At this point it would be nice to do something with the string-set we just created. For the sake of the example, we will just print all its strings. Technically, we could just loop through the strings in the set, and print them on the host. However, suppose we want to do it in the native space of the set, i.e. on the device, and suppose we want to do it in parallel: how can we do this? Well, we will do it here using a parallel primitive, and particularly the for_each() construct:
...
nvbio::for_each<device_tag>(
n_seeds, // the loop's sequence size
seeds.begin(), // the loop's begin iterator
print_strings<infix_set_type>() ); // the loop's body
}
for_each() takes a functor encoding the body of our loop, and applies it to all elements of a sequence. In this case, the sequence is the string-set, and the body of our loop will be the following:
template <typename string_set_type>
struct print_strings
{
typedef typename string_set_type::string_type string_type;
void operator() (const string_type string) const
{
// build an ASCII string
char seed[4];
nvbio::to_string<DNA>(
string, // the input string
nvbio::length( string ), // its length
seed ); // the output ASCII string
// and print it...
printf("%s\n", seed);
}
};
Notice how we marked our print_strings methods with the NVBIO_HOST_DEVICE qualifier: this tells the CUDA compiler that these methods can be compiled both for the host and the device.
It is also worth mentioning that if we kept our vectors on the host (i.e. replacing the device_tag specifiers with host_tag), everything would have still run in parallel, except it would have run on the host.

Extracted records
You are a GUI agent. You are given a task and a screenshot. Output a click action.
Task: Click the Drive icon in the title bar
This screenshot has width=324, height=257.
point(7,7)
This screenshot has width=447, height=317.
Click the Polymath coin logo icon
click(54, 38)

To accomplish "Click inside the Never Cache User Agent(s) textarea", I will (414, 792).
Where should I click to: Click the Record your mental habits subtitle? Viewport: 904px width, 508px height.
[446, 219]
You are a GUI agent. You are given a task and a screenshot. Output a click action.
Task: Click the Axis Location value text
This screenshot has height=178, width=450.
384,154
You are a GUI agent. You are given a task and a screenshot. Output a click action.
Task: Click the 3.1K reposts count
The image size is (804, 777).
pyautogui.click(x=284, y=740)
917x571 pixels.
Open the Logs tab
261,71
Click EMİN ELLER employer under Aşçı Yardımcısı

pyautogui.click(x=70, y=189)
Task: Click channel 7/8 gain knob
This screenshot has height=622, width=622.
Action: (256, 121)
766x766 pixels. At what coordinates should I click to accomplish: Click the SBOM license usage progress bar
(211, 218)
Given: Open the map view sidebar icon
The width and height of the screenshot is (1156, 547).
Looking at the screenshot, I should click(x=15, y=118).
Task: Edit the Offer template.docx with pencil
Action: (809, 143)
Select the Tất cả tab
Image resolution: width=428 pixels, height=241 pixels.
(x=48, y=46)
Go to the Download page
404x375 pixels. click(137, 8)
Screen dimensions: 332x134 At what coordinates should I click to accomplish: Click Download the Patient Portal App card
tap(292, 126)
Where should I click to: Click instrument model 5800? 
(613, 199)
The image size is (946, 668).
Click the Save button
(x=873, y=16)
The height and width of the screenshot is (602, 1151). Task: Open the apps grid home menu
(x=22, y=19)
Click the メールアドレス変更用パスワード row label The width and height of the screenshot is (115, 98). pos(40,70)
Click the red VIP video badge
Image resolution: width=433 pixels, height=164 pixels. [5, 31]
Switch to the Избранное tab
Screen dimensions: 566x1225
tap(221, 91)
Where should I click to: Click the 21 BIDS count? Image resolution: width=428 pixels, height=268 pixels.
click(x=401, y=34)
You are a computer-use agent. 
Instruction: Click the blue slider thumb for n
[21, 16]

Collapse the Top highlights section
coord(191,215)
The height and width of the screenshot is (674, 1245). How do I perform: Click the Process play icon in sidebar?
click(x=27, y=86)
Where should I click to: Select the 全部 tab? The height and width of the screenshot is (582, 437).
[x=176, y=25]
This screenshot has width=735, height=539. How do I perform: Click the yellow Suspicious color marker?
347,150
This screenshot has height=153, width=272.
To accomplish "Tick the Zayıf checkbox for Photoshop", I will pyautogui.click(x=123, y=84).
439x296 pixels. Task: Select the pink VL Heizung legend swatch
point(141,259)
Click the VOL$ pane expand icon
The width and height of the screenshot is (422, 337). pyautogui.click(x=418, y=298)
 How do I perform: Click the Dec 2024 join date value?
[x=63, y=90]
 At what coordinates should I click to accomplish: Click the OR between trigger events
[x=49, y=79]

What the task asks:
List every argument passed to nvbio::for_each<device_tag> in the document excerpt on printing a string-set in parallel, along with the role its code comment gives it.

Written response:
- n_seeds: the loop's sequence size
- seeds.begin(): the loop's begin iterator
- print_strings<infix_set_type>(): the loop's body